(1868–1927), fiction writer and playwright. Semen Solomonovich Iushkevich grew up amid Odessa’s multiethnic population, which remained as a background in his literary imagination throughout his life. Acculturated urbanized Jews were his characters of choice. After marrying at 17, Iushkevich left home and supported himself by working as a pharmacist’s assistant and contributing to the Odesskii listok (Odessa Sheet). Between 1893 and 1902, Iushkevich lived in Paris, where he graduated from the medical faculty of the Sorbonne.

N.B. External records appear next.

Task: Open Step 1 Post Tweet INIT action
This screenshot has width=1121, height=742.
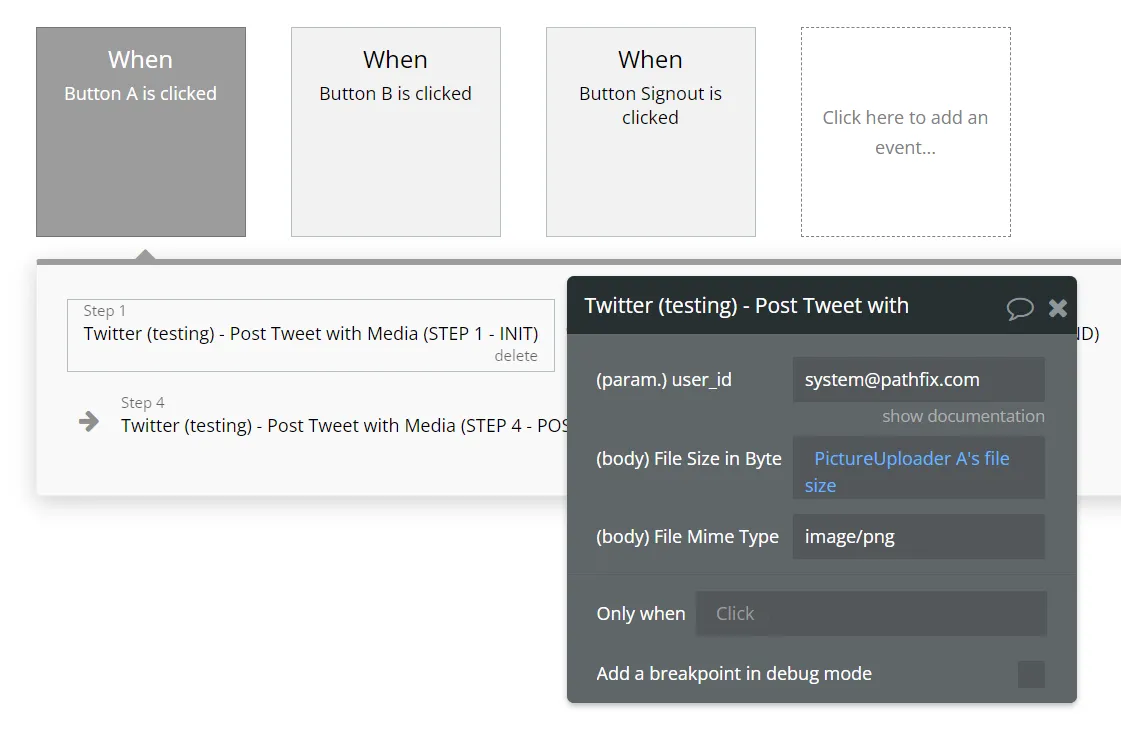Action: click(311, 335)
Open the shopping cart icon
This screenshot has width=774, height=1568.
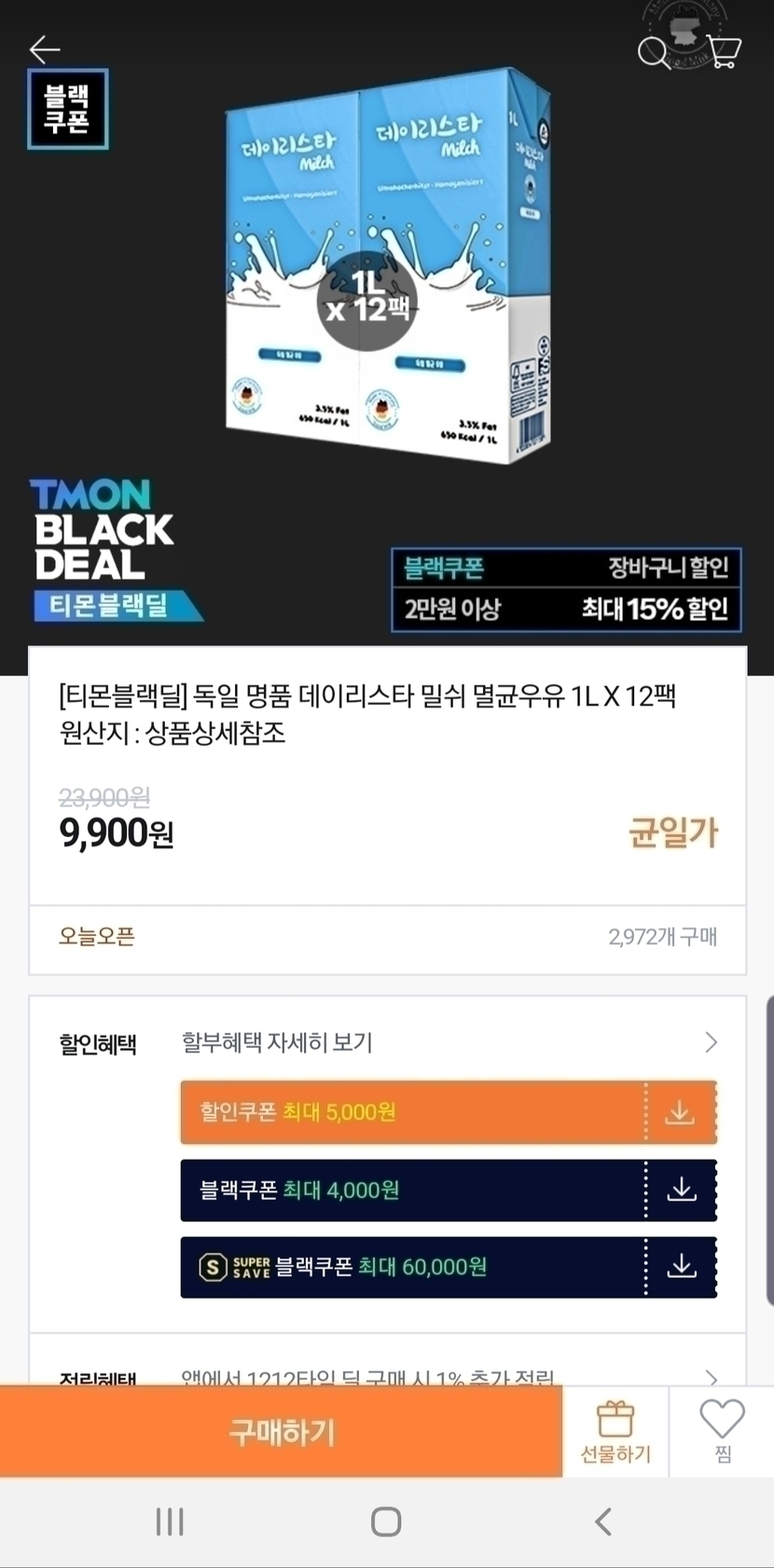(724, 50)
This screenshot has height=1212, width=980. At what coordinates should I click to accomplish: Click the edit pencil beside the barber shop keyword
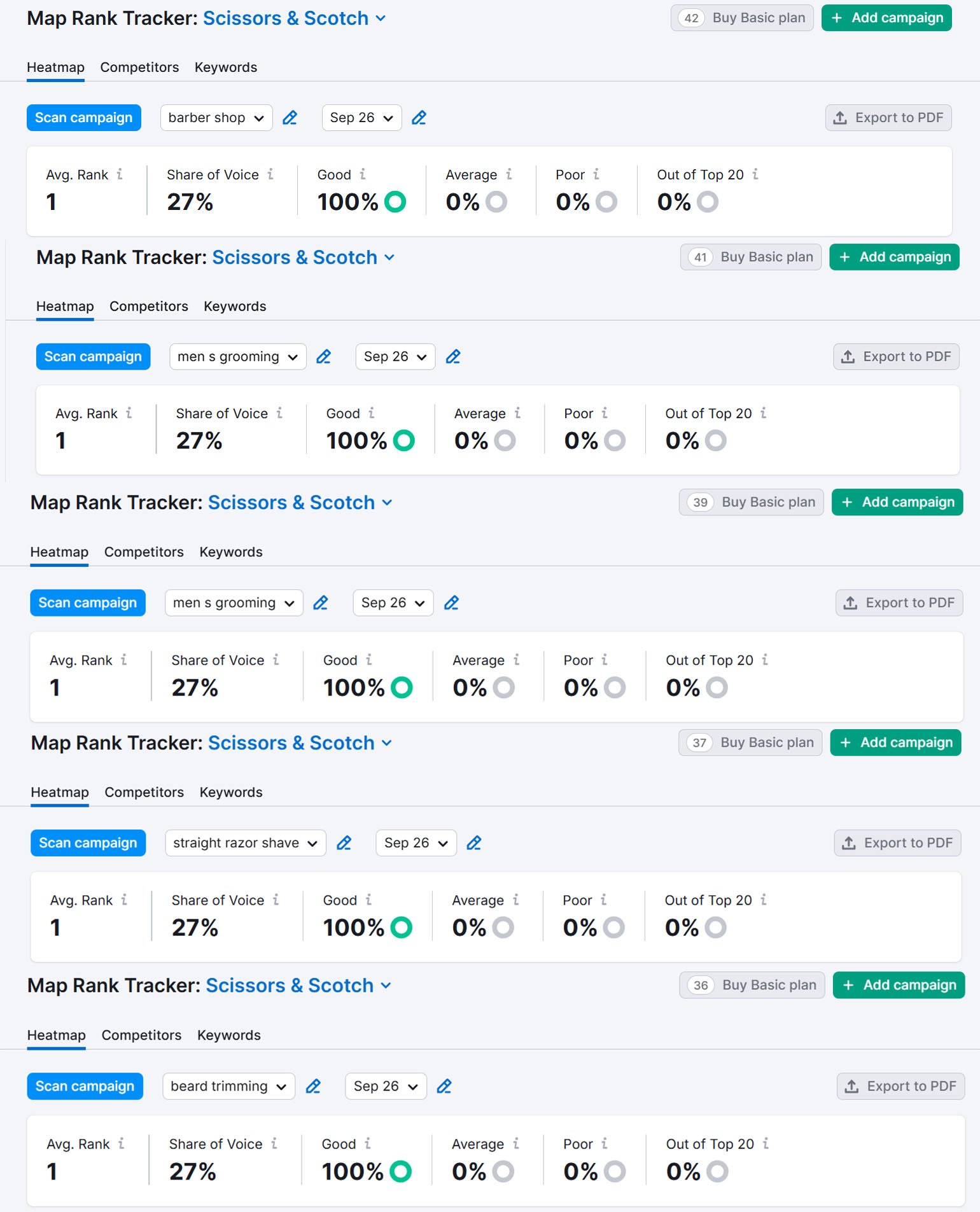pyautogui.click(x=290, y=118)
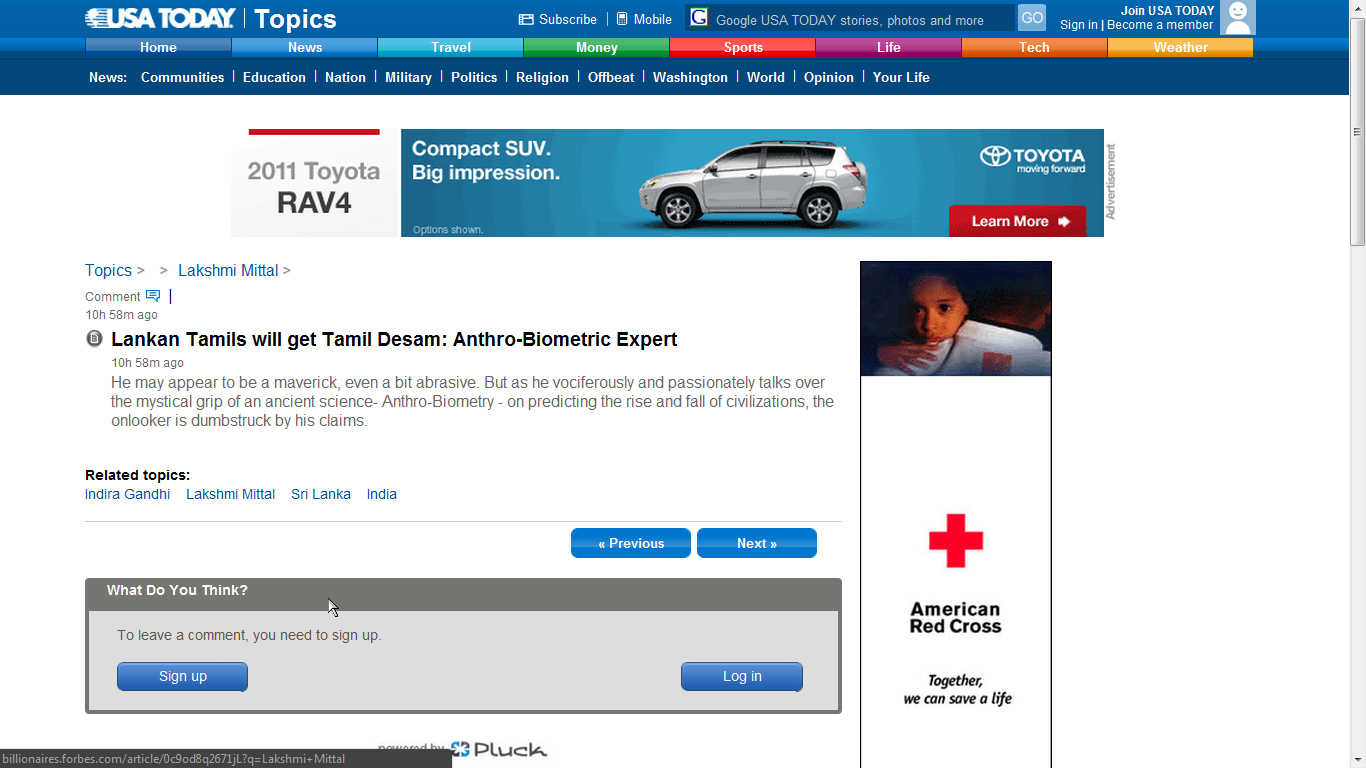Select the Weather tab
Screen dimensions: 1366x768
point(1180,47)
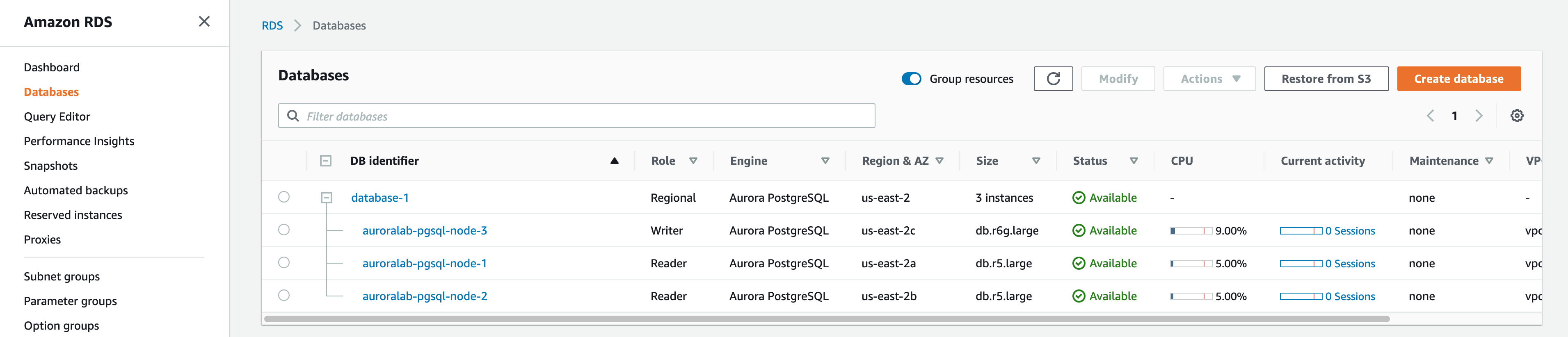
Task: Open the auroralab-pgsql-node-1 link
Action: point(424,263)
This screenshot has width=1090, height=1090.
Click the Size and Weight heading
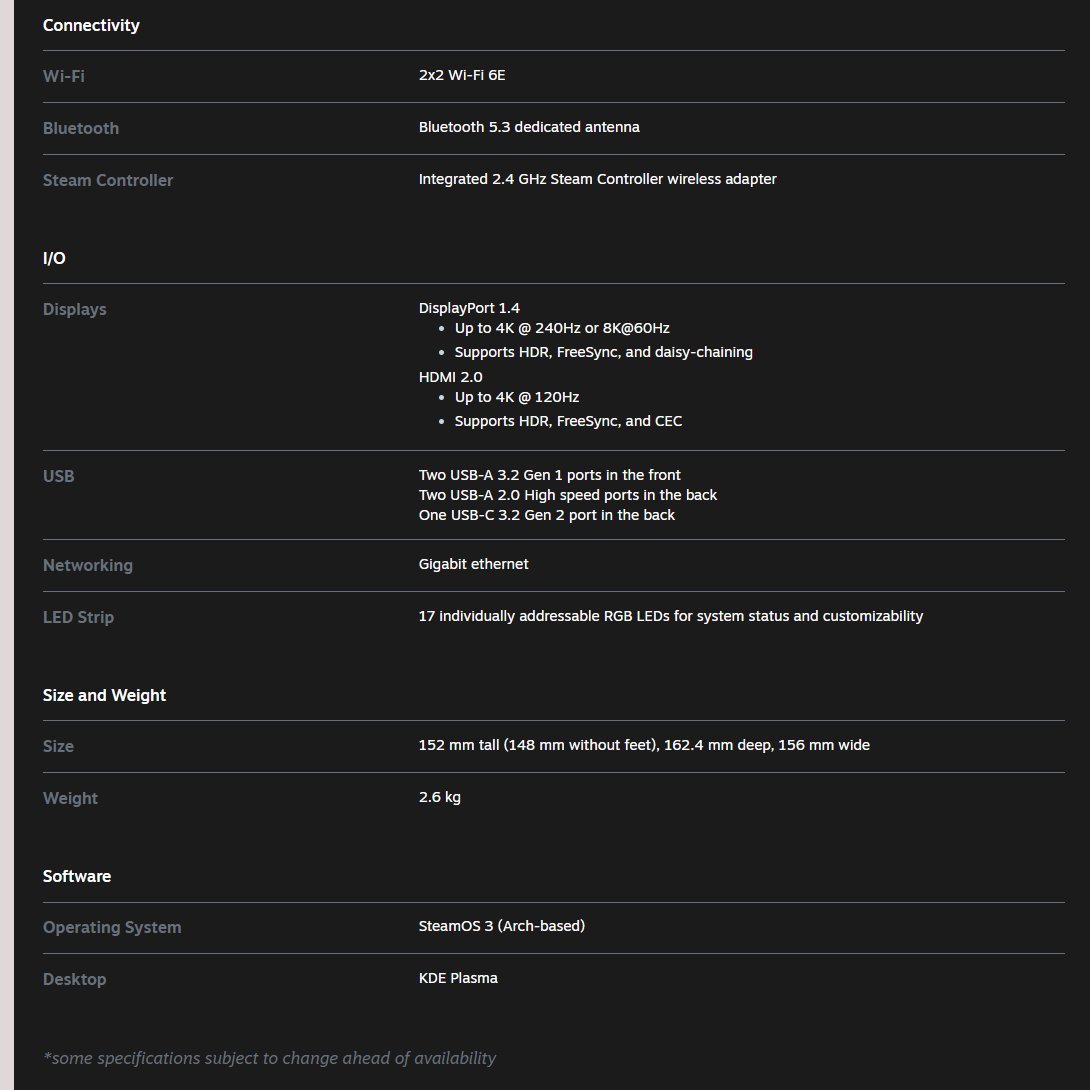[104, 695]
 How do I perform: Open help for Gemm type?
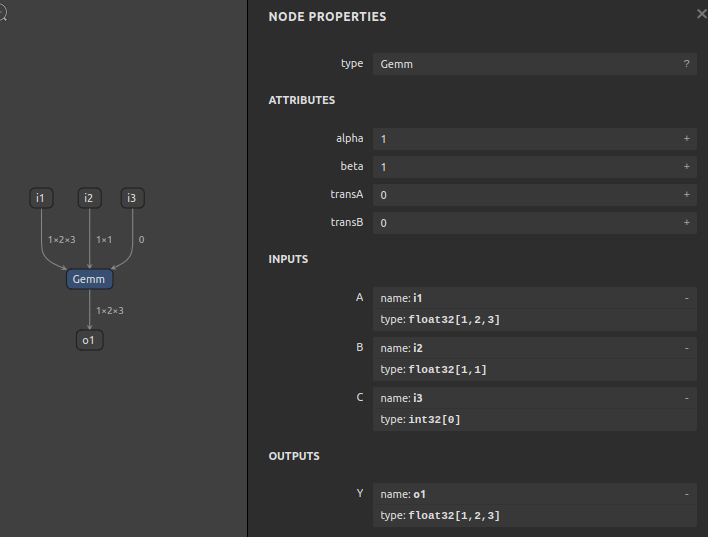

Some critics consider the 1897 publication of Iushkevich’s story “Portnoi. Iz evreiskogo byta” (The Tailor: From Jewish Daily Life) in the narodnik (populist) journal Russkoe bogatstvo (Russian Wealth) the start of a new period in Jewish Russian literature. Iushkevich made the Jewish question a piece of the thematic repertoire of mainstream Russian prose and drama in the first two decades of the twentieth century. Published in the Jewish Russian magazine Voskhod (Sunrise) in 1902, the short novel Raspad (Disintegration; written in 1895) made Iushkevich famous. In 1904, his collection Rasskazy (Stories) sold a record 6,000 copies. Iushkevich published numerous works of fiction in those decades, including the short novels Ita Gaine (1901), Nashi sestry (Our Sisters; 1903), Ulitsa (Street; 1911; written 1908), and the three-volume satirical novel Leon Drei (1908–1919).
Iushkevich focused, unabashedly, on urban extremes—abject poverty, crime, and prostitution. With naturalistic openness, he described his characters’ sexuality and bodies. Jewish readers and critics took pride in his achievement but also voiced anxiety about some of its aspects. Some felt that by airing dirty Jewish laundry, Iushkevich gave ammunition to antisemites. Not always out of their love for Jews, Russian critics praised his “courage” and “honesty.” Uneven and perhaps at times lacking in artistic refinement, the talented Iushkevich felt neither self-conscious nor apologetic about his treatment of Jewish characters.
Through the writer Nikolai Teleshov, Iushkevich entered the Sreda (Wednesday) circle of neorealist writers and became affiliated with Maksim Gorky’s Znanie publishing house. To Gorky, Iushkevich dedicated his well-known novel Evrei (The Jews; 1904), which graphically and shockingly portrayed anti-Jewish violence. After the Kishinev pogrom in 1903, Iushkevich moved temporarily to Berlin and turned to playwriting. His dramas and comedies were staged by major theaters in Moscow and Saint Petersburg and in the Russian provinces.
Iushkevich left Russia in 1920. In 1921, he went to the United States, where his works appeared in Yiddish periodicals and in book form, and his plays were staged in Yiddish translation. Iushkevich remained prolific in Russian émigré publishing. In 1924, he settled in Paris, where he stayed for the rest of his life.
Boris Czerny, “L’antisémitisme dans les oeuvres de l’écrivain russe-juif S. Juskevic,” Cahiers du Monde Russe 41.4 (2000): 535–560; Shimon Markish, “Yushkevich, Semyon,” in The Blackwell Companion to Jewish Culture: From the Eighteenth Century to the Present, ed. Glenda Abramson, p. 817 (New York, 1989); Ruth Solomon Rischin, “Semyon Yushkevich, 1868–1927: The Man and His Art” (Ph.D. diss., University of California, Berkeley, 1993).